1. Maps Django groups to TurboDRF roles: Users' group memberships are converted to roles
2. Adds roles property to users: The middleware populates user.roles from group membership
3. Works with allauth's session tokens: Perfect for headless/SPA authentication

Example Usage

# Create role-based groups
from turbodrf.integrations import create_role_groups

# Create standard role groups
create_role_groups(['admin', 'editor', 'viewer'])

# Assign roles to users
from turbodrf.integrations import assign_roles_to_user

user = User.objects.get(username='john')
assign_roles_to_user(user, ['editor', 'viewer'])

# Now user.roles returns ['editor', 'viewer'] automatically!

Role Mapping

By default, Django group names are used as role names:

# User in group "admin" → role "admin"
# User in group "editor" → role "editor"

Custom mapping allows different group names:

TURBODRF_ALLAUTH_ROLE_MAPPING = {
    'Site Administrators': 'admin',    # Group "Site Administrators" → role "admin"
    'Content Team': 'editor',          # Group "Content Team" → role "editor"
    'Read Only': 'viewer',             # Group "Read Only" → role "viewer"
}

Utilities

from turbodrf.integrations import (
    create_role_groups,
    assign_roles_to_user,
    get_users_with_role,
    create_role_mapping,
)

# Create role groups
groups = create_role_groups(['admin', 'editor', 'viewer'])

# Assign multiple roles to a user
assign_roles_to_user(user, ['admin', 'editor'])

# Get all users with a specific role
admins = get_users_with_role('admin')

# Create custom role mapping
mapping = create_role_mapping(
    ['Admins', 'Editors'],
    ['admin', 'editor']
)

Authentication Flow (Secure with httpOnly Cookies)

Recommended: Use httpOnly session cookies for maximum security (prevents XSS attacks):

# settings.py
REST_FRAMEWORK = {
    'DEFAULT_AUTHENTICATION_CLASSES': [
        'rest_framework.authentication.SessionAuthentication',  # Uses httpOnly cookies
    ],
}

# Allauth configuration for secure cookies
SESSION_COOKIE_HTTPONLY = True  # Prevents JavaScript access (XSS protection)
SESSION_COOKIE_SECURE = True    # HTTPS only (production)
SESSION_COOKIE_SAMESITE = 'Lax' # CSRF protection
CSRF_COOKIE_HTTPONLY = True
CSRF_COOKIE_SECURE = True       # HTTPS only (production)

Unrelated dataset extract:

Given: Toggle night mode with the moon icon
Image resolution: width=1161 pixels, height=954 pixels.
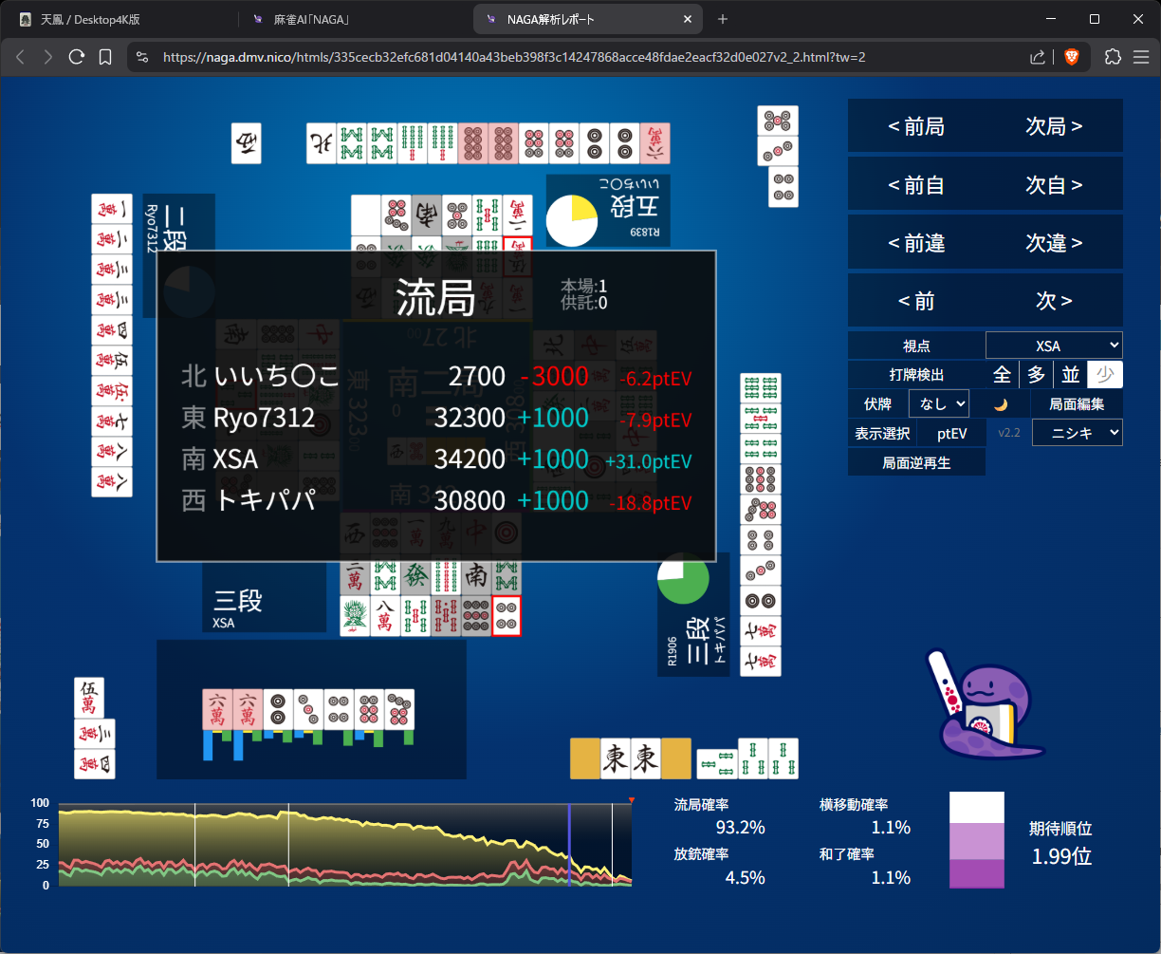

// Frontend (SPA) - No token exposure!
// 1. Login via allauth API (sets httpOnly cookie automatically)
const response = await fetch('/api/auth/login/', {
    method: 'POST',
    headers: {
        'Content-Type': 'application/json',
        'X-CSRFToken': getCsrfToken()  // From CSRF cookie
    },
    credentials: 'include',  // Include cookies
    body: JSON.stringify({ username: 'john', password: 'secret' })
});

// 2. Make TurboDRF API requests (cookie sent automatically)
const booksResponse = await fetch('/api/books/', {
    credentials: 'include'  // Automatically includes httpOnly session cookie
});

// User's roles (from groups) automatically apply to permissions!
// Session token never exposed to JavaScript = XSS-safe ✅

function getCsrfToken() {
    return document.cookie
        .split('; ')
        .find(row => row.startsWith('csrftoken='))
        ?.split('=')[1];
}

Alternative (Less Secure): Session tokens in headers:

Click to see token-based approach (not recommended for production)

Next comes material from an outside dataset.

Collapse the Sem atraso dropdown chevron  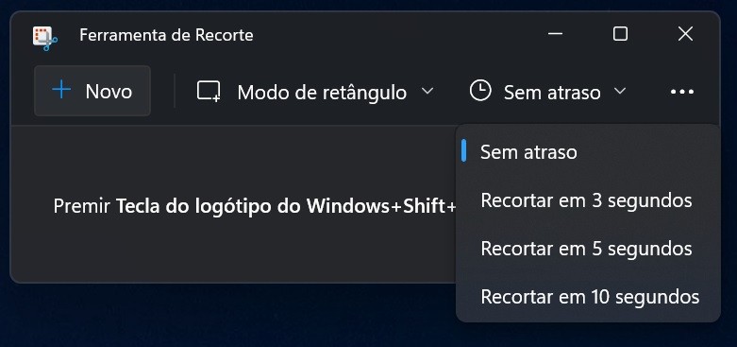click(x=620, y=91)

// This approach exposes tokens to JavaScript (XSS risk)
const response = await fetch('/api/auth/login/', {
    method: 'POST',
    body: JSON.stringify({ username: 'john', password: 'secret' })
});
const { meta } = await response.json();
const sessionToken = meta.session_token;

// Token in headers
const booksResponse = await fetch('/api/books/', {
    headers: { 'X-Session-Token': sessionToken }
});

⚠️ Not recommended: Tokens in localStorage/sessionStorage are vulnerable to XSS attacks.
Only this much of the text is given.